Hon Hai Precision Industry Co (鴻海精密), the world’s largest contract manufacturer of electronics, posted a 15 percent increase in third-quarter profit as rising sales of Apple Inc iPhones and Dell Inc personal computers offset higher wages.
Net income rose to NT$21 billion (US$685 million) in the three months to Sept. 30, from NT$18.3 billion a year earlier, according to Bloomberg calculations based on nine-month earnings filed to the Taiwan Stock Exchange yesterday.
The average of 10 analyst estimates compiled by Bloomberg was for profit of NT$21.5 billion.
Based on the company’s monthly statements, its unconsolidated third-quarter revenue rose 72 percent to NT$664.45 billion from NT$385.85 billion a year earlier.
HIGHER WAGES
Hon Hai raised wages in China and began migrating plants inland to tackle labor problems that resulted in a spate of suicides earlier in the year.

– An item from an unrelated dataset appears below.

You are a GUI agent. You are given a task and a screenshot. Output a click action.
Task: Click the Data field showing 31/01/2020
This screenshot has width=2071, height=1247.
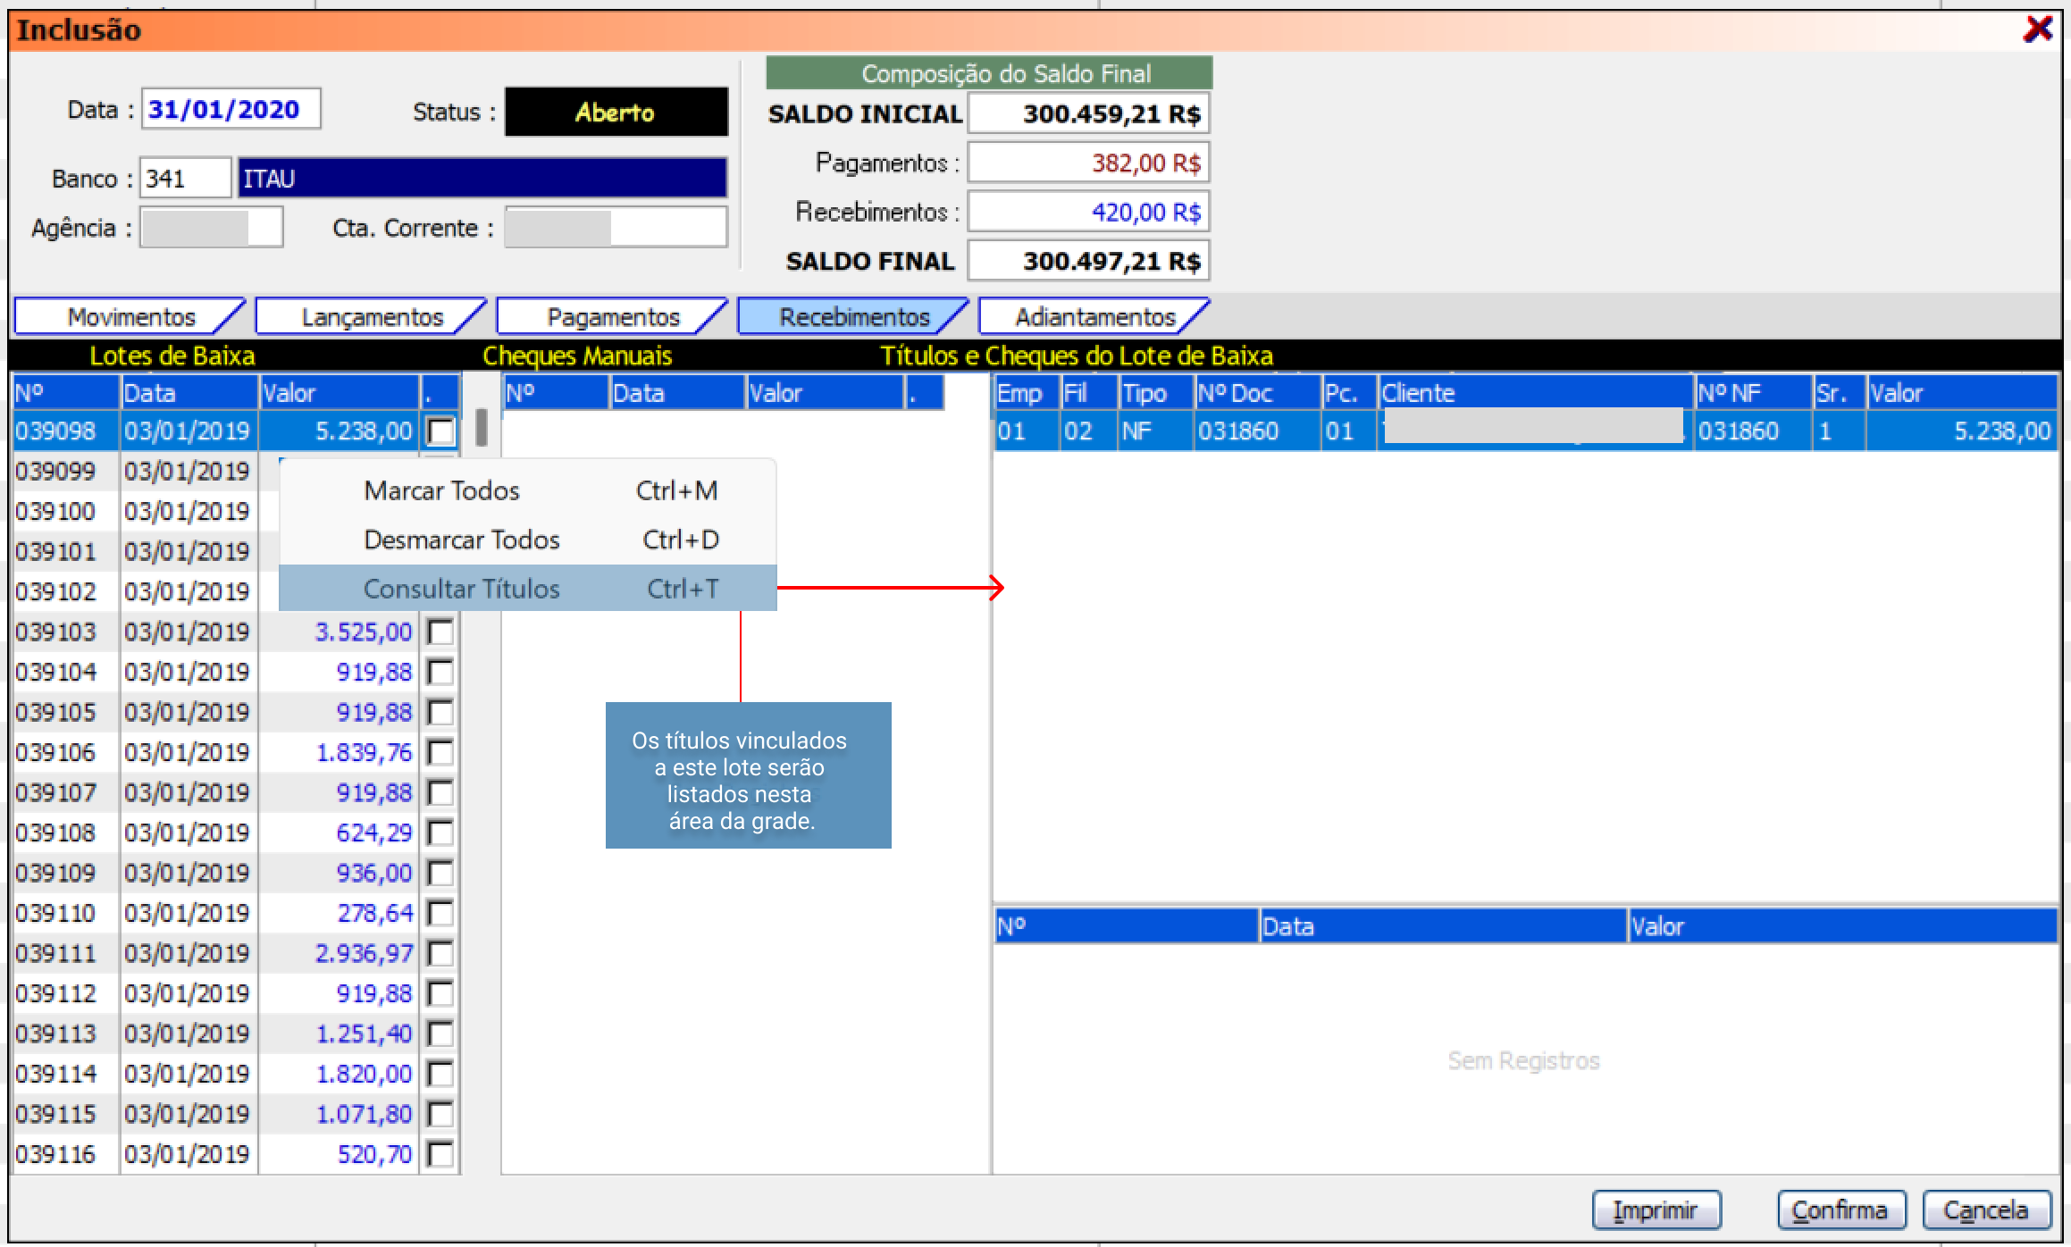coord(230,110)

On Oct. 19, the company announced more than US$350 million of new China investments, including US$80 million for a tablet computer factory in Chengdu and at least US$50 million for a computer chassis plant in Huizhou.
“Despite the general uncertainty and a so-called challenging environment, under the backdrop of an increase weighting in the company’s consumer electronics business, the quarterly unconsolidated results were as expected and remain seasonal,” Hon Hai spokesman Edmund Ding (丁祈安) said in an e-mailed statement yesterday.
Hon Hai’s unconsolidated sales climbed 72 percent to NT$664 billion, according to Bloomberg calculations based on subtracting six-month earnings from the nine-month data.
Net income for the nine months to Sept. 30 climbed 19 percent to NT$55.7 billion, on a 63 percent increase in unconsolidated sales to NT$1.59 trillion, the company said in the exchange filing.
LOWER MARGIN
Gross margin was 4.6 percent in the first nine months, compared with 4.4 percent a year earlier.
Profit margin may improve from this quarter as clients accept higher manufacturing costs, Citigroup Inc said.
PRICE INCREASES
“Hon Hai managed to get price increases from clients because its chairman, Terry Gou (郭台銘), is giving senior management lower revenue targets, which allows them to demand price increases without worrying about revenue targets,” Kevin Chang (張凱偉), who rates Hon Hai a “buy,” wrote in an Oct. 8 report.
Hon Hai shares ended trading 0.43 percent lower at NT$116 on the Taiwan Stock Exchange yesterday before the earnings announcement.
The shares have lost 14 percent this year, lagging behind a 1.2 percent advance in the benchmark TAIEX.